Assisted hatching (AH) is a technique used to, potentially, improve implantation rates. Once an egg has been fertilized (by either conventional IVF or ICSI), the embryo is then assessed to determine it’s quality. Part of this assessment is measurement of the shell thickness (zonapellucida) around the embryo. If the zonapellucida is thicker than normal, this is an indication for assisted hatching.
Assisted hatching is usually done on the 3rd day (8-cell embryo) or the 4th day (morula stage). At the Markham Fertility Centre, we use a small amount of acid to create a small defect (hole) in the zona, itself. In theory, by having this small hole in the shell of the embryo, once the embryo reaches the blastocyst stage, it can “break out” of it’s shell easier to allow for better implantation rates. Many embryos have a normal or thin zonapellucida that is extremely tough or hard to hatch. One cannot determine how hard the zona is until you actually do the assisted hatching procedure itself.
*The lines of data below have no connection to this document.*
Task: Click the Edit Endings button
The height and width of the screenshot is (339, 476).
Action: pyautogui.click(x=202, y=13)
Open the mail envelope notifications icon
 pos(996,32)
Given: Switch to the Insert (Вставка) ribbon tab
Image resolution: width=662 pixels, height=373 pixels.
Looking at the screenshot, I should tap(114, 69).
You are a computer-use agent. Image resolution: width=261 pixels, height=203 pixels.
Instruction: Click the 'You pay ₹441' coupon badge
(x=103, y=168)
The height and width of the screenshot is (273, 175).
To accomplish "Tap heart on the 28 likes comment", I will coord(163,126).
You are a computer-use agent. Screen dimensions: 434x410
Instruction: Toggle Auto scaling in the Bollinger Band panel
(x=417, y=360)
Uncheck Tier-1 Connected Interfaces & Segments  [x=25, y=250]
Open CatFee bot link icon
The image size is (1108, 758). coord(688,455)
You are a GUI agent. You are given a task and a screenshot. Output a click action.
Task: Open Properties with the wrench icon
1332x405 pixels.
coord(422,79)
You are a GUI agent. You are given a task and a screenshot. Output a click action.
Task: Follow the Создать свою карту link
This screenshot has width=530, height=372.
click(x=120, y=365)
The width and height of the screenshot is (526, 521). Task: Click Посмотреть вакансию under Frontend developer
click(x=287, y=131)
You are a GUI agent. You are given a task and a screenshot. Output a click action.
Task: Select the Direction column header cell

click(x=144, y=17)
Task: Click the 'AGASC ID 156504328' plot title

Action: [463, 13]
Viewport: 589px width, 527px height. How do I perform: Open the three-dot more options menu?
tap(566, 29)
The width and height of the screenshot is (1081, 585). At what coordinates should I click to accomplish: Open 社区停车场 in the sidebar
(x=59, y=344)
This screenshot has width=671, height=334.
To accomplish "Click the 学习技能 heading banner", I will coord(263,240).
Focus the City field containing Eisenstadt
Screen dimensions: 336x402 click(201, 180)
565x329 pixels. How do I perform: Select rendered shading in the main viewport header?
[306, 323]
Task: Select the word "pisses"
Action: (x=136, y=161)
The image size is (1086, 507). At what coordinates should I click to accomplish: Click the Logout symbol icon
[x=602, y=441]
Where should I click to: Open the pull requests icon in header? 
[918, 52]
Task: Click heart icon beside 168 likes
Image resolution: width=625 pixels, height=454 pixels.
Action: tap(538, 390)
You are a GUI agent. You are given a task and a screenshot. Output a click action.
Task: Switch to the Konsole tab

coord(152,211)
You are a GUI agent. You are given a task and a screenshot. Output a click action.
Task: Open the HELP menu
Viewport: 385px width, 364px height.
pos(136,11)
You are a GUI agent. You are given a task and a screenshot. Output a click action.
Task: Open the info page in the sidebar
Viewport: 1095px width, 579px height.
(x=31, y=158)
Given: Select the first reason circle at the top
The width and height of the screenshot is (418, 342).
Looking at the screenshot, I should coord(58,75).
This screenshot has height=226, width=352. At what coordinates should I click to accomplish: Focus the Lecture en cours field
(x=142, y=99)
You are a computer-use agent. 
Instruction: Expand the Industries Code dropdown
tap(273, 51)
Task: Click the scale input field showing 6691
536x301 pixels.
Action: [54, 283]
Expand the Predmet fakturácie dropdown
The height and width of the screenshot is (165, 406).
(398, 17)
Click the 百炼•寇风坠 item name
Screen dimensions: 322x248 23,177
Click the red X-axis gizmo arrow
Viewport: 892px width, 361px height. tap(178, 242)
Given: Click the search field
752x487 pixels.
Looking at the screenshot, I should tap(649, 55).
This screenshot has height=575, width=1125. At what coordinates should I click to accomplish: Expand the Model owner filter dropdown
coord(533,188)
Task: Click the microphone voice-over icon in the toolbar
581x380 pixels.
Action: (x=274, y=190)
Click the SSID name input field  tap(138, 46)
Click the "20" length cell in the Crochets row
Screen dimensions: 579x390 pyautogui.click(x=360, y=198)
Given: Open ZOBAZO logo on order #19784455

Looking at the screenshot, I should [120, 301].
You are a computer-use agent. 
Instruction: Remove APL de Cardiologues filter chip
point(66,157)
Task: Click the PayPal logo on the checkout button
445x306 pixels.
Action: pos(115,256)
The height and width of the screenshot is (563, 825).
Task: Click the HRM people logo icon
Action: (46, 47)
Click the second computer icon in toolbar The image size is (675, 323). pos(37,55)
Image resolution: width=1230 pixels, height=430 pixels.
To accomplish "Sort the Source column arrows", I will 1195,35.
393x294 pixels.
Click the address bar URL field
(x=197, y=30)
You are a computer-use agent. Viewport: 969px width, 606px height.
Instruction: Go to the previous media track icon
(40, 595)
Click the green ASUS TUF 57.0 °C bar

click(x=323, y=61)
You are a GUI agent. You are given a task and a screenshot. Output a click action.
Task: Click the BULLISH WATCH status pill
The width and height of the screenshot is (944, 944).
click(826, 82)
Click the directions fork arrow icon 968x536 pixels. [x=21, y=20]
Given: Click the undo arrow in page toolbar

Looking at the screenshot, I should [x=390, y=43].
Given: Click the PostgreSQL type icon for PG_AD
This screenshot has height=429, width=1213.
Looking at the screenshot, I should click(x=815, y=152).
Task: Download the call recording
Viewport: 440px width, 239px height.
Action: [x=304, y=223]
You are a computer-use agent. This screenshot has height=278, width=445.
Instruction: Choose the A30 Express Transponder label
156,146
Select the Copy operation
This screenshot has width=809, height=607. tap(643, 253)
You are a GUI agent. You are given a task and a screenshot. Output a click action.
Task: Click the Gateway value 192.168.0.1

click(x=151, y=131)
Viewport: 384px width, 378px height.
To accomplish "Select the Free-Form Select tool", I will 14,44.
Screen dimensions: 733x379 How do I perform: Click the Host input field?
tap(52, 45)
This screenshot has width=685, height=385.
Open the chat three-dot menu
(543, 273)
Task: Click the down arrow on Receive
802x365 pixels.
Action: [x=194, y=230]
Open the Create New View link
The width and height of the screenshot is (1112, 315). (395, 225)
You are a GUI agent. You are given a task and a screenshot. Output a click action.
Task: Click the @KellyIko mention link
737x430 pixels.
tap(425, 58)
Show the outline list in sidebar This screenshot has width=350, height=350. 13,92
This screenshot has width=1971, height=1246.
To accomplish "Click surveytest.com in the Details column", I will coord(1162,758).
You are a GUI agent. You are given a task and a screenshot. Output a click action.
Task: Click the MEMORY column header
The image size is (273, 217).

Indications for assisted hatching include:
•Thick zonapellucide measured via IVF
•An elevated FSH level
•Age >38 years of age
•Previously failed IVF embryo transfers without assisted hatching
Occasionally, embryo quality can be improved by removing fragmented debris through the hole created by the assisted hatching procedure. At the Markham Fertility Centre, we still prefer to do a blastocyst transfer for your 1st IVF/ICSI procedure. If a pregnancy is not achieved after your 1st attempt, and it is determined that you have a good blastocyst rate, it is reasonable to tray a day 3 or 4 transfer associated with assisted hatching for a following IVF cycle. We have had very good success rates when assisted hatching is used in conjunction with IVIg therapy.